尤も、感情が張り詰めているそのシーンを作るのに、労力や時間やお金を惜しまないのが
アメリカン・スタイルと言えるのだろうけれど、
見る側をとっても、そういう感覚において、日本人は乏しすぎる。
それを見事にクリアしている栗山千明は、今後、タランティーノが手放さない、逸材だろう。


如何せん、この映画は日本人スタッフが多すぎる(笑)。
CGにしても、アニメーションにしても、そしてアクションにしても、
何であんなにチープな構成にするのか、そして、何で日本刀なんかを持たせるのか、
ワイヤーアクションでは叶わない、日本人の「殺陣」がアメリカの映画に登場するこの妙な違和感。
全て、監督であるクエンティン・タランティーノがいつも眺めている「日本」の姿に他ならない。
そして、その姿は「真実」すぎて、逆に日本人には受け入れ難いのかもしれない。
でも、その構成を「面白い」と感じて立ち上がった、日本人アーティストが沢山いたという
真逆の真実に、あたくしは心を打たれてきた。
タランティーノが「奇才」と謳われる印がそこにある気がした。
だから、上記のコメントを述べるような日本の愚かな女性に対して、あたくしは情けなくてたまらないのだ。


情けないと言えば、もう1つ。
これは、タランティーノのせいではないのだが、物凄く興ざめしたシーンがあった。
極々個人的な理由なのだけど・・・・

↑声を聞き、一発でそうとわかってしまった(苦笑)


この役者は、あたくしと大学で同じクラスの同期生なのだが、
同期の中で、出世したと言えばした方だ。
が、千葉真一や野際陽子が絡むドラマや映画に「しか」出演しているのを見たことがない。
所謂、「七光り」とかいうヤツ??
まさか、話題の映画にまでそのような形で進出しているとは思わなかったが、
この役者がタランティーノの御眼鏡に叶い、本格ハリウッド進出をすることはないと思われる(苦笑)。
所詮は、千葉真一の付録みたいなものだからだ。
真田広之は別格ね。あの人は、やっぱり「奇才」で、世界を唸らせることが出来る。
そういう身体能力と感性に満ち充ちている。


この映画を見て、ガッカリした人・・・・。
あなたは、ひょっとしたら時流に置いてけぼりにされている可能性が高いですが、
心配は要りません。あの監督は、本当に常に時代の最先端を走ろうとしている人ですから。
話の内容と、監督がやろうとしていたことさえ理解できれば、十分だと、あたくしも思っています。
所謂、「苦笑ポイント」が多い映画なのですが、
それさえ肝に銘じればかなり楽しんで帰ってこられるでしょう。あたくしもそのひとりです。

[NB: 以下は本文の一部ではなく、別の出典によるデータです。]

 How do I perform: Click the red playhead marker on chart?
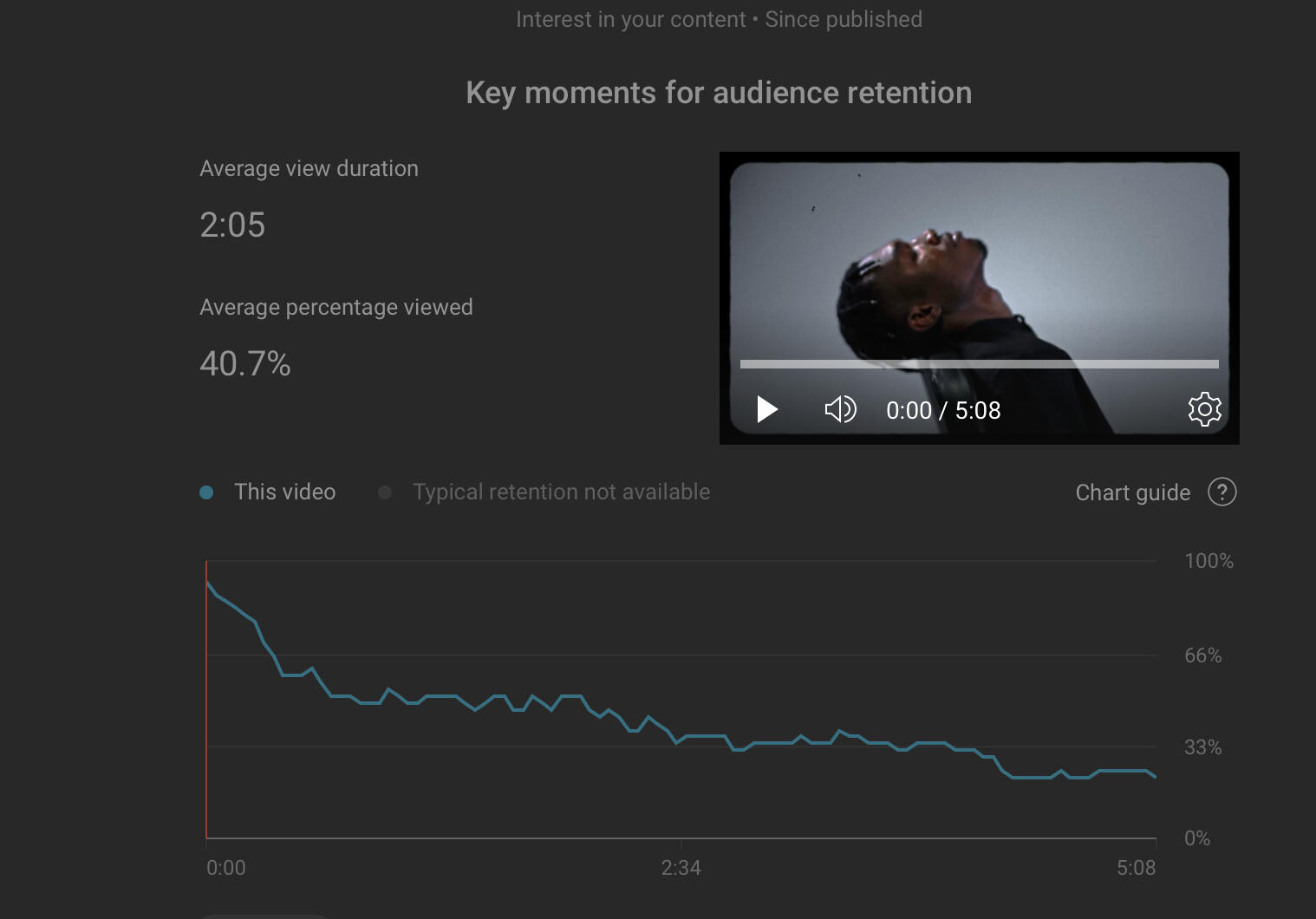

この映画・・・・深く掘り下げて見てみると、ひょっとしたら確実なA級かもしれません。
「パルプフィクション」の認知率や理解度が、上映されてからジワジワと頭角を表したように、
この映画もまた、ひょっとすると面白い爆弾を抱えているのかもしれないのです。


個人的にはスタッフロールの間中、ず〜っと流れていた、梶芽衣子さんの「恨み節」が
かなり気に入りました(爆)。
監督の感性が疑われます(爆笑)。何であんな選曲なんだろう??
やっぱり彼は「奇才」だわ(爆)。